Problem #1 is an issue that Kalon (yes, that Kalon -- he's back for a few days) describes here. To summarize his post, over the course of Wrath we've seen tank health increase by around 66%, whereas DPS has increased by 140-160%. By my estimate, Burning Crusade was pretty much the same deal, although the difference was much less pronounced; tank health increased by around 85-100% while DPS increased around 140-150% (bypassing outliers like a dual-Warglaive rogue on Brutallus). Part of the scaling issue in Wrath is due to Blizzard having to create additional tiers of heroic gear, but the trend's still obvious; tank HP just doesn't keep up with the damage that DPS are increasingly capable of as expansions advance.

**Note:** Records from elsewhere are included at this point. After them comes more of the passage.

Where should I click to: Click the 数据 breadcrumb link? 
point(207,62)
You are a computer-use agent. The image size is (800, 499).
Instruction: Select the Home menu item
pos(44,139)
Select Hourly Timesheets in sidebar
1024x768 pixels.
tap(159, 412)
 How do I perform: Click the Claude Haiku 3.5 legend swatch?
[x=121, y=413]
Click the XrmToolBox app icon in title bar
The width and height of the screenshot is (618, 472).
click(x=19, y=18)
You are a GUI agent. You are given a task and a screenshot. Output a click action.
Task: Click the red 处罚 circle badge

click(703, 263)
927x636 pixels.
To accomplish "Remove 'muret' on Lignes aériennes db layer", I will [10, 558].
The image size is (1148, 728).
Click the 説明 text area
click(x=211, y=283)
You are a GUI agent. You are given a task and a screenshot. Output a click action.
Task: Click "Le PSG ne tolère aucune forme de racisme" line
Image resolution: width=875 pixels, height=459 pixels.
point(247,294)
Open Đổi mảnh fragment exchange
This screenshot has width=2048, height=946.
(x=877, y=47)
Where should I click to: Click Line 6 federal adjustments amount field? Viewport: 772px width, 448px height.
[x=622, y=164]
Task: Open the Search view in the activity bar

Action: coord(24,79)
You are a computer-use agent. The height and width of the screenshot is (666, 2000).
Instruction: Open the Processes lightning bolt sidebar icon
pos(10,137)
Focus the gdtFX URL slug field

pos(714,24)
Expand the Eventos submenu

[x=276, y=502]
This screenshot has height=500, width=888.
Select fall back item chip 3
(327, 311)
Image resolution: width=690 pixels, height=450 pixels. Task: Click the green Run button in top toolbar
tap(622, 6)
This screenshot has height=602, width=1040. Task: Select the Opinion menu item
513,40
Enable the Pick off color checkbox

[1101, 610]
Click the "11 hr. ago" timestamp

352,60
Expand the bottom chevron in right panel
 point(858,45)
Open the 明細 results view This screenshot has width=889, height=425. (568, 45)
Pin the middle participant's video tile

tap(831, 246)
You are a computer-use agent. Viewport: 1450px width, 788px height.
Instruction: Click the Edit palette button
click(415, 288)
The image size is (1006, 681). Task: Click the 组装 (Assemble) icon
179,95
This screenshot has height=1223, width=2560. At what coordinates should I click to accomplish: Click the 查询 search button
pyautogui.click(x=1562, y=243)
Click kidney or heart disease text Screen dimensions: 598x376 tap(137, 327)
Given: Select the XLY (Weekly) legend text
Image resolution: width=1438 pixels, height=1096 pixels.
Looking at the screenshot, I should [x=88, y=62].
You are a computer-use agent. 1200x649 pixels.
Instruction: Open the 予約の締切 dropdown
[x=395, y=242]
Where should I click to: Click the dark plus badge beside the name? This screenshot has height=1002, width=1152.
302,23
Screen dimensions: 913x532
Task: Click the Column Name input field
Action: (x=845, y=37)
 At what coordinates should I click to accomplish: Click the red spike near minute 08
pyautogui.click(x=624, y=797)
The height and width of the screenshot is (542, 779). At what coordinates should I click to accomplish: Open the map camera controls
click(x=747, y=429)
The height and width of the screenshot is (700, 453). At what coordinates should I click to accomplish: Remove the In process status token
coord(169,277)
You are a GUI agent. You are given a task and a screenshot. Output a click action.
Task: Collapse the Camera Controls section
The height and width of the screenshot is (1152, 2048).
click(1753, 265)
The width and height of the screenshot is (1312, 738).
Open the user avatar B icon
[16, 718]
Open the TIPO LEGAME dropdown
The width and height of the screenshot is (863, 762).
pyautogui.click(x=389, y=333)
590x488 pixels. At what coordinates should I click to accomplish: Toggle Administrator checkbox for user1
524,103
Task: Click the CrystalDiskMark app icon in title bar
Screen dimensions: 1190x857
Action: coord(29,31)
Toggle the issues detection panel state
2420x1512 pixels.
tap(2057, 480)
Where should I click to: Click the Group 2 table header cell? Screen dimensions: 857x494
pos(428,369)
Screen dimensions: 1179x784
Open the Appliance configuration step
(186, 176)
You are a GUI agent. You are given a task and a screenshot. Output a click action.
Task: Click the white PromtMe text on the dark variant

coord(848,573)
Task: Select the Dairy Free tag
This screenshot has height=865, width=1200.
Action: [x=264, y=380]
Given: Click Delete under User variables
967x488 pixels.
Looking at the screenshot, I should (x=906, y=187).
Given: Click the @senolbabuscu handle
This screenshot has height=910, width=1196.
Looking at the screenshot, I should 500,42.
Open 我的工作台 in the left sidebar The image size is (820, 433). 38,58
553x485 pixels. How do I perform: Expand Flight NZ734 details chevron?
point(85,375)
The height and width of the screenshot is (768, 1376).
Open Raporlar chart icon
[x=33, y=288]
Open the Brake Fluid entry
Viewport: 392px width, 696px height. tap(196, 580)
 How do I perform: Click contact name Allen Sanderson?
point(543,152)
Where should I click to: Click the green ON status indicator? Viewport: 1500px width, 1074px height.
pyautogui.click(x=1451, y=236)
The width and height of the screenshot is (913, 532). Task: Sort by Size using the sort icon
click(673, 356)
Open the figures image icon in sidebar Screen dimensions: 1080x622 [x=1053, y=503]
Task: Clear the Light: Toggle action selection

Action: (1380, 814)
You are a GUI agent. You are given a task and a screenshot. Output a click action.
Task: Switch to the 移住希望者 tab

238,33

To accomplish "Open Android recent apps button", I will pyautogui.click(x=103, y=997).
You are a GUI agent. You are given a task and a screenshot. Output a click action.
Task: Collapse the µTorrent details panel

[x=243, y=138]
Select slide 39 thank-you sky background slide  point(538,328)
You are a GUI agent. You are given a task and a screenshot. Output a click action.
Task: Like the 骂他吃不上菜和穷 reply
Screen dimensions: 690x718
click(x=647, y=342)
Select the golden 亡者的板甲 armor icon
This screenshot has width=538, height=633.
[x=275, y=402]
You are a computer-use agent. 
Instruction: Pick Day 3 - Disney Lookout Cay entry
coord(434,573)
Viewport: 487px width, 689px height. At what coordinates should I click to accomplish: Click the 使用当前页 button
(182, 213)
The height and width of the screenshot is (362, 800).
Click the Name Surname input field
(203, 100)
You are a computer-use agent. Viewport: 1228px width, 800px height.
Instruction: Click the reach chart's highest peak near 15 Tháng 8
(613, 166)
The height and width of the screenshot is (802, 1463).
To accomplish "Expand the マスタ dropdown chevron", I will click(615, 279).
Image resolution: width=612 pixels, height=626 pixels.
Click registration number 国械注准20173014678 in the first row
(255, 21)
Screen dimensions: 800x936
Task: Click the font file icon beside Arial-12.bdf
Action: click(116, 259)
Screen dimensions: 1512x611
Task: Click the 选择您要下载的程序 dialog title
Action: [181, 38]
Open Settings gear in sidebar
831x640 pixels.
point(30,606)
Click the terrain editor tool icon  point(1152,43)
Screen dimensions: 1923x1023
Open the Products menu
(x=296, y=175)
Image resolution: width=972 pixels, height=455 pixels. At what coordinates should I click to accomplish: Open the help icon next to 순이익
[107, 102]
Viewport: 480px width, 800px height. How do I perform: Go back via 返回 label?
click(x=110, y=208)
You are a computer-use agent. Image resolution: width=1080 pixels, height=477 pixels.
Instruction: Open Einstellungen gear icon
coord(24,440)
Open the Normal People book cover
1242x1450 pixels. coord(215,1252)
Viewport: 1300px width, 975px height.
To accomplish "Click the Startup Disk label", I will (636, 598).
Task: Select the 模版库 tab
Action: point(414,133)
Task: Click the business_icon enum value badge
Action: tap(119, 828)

One optimistic note I will add to Kalon's analysis is that, with a look at all of the changes that have rolled in over the past few days, it's hard to escape the conclusion that Blizzard's taking a running start and a sledgehammer to the absurd DPS scaling we've seen. A lot of buffs are being yanked back, and I think the increasing amount of +hit that DPS will have to worry about as raids advance through content will also dull a lot of stat inflation that might otherwise occur. I get the sense that developers are really trying to deal with the problem from multiple angles and not just the issue of tank scaling.

Problem #2: To put this in perspective, take an average tank in regular ICC-25 gear right now with around, say, 60,000 health. Blizzard plans on balancing raid encounters around the AP bonus clocking in at the maximum allowable buff, which is 10% of the tank's health. There's no way that an off-tank can match the threat generated by a main tank who has an additional 6,000 attack power, unless one of two things is true:

  • Blizzard isn't planning on making any tank-swap fights in Cataclysm, which is unlikely, or

  • Any boss on a tank-swap fight will have to be tauntable (e.g., no fights like Gurtogg Bloodboil).

The latter option dovetails into something Ghostcrawler's mentioned recently concerning tank taunts missing -- "not interesting gameplay" -- and the idea being kicked around at Blizzard that taunts will always hit. If that's true, that would make a lot of sense with Vengeance hitting the game.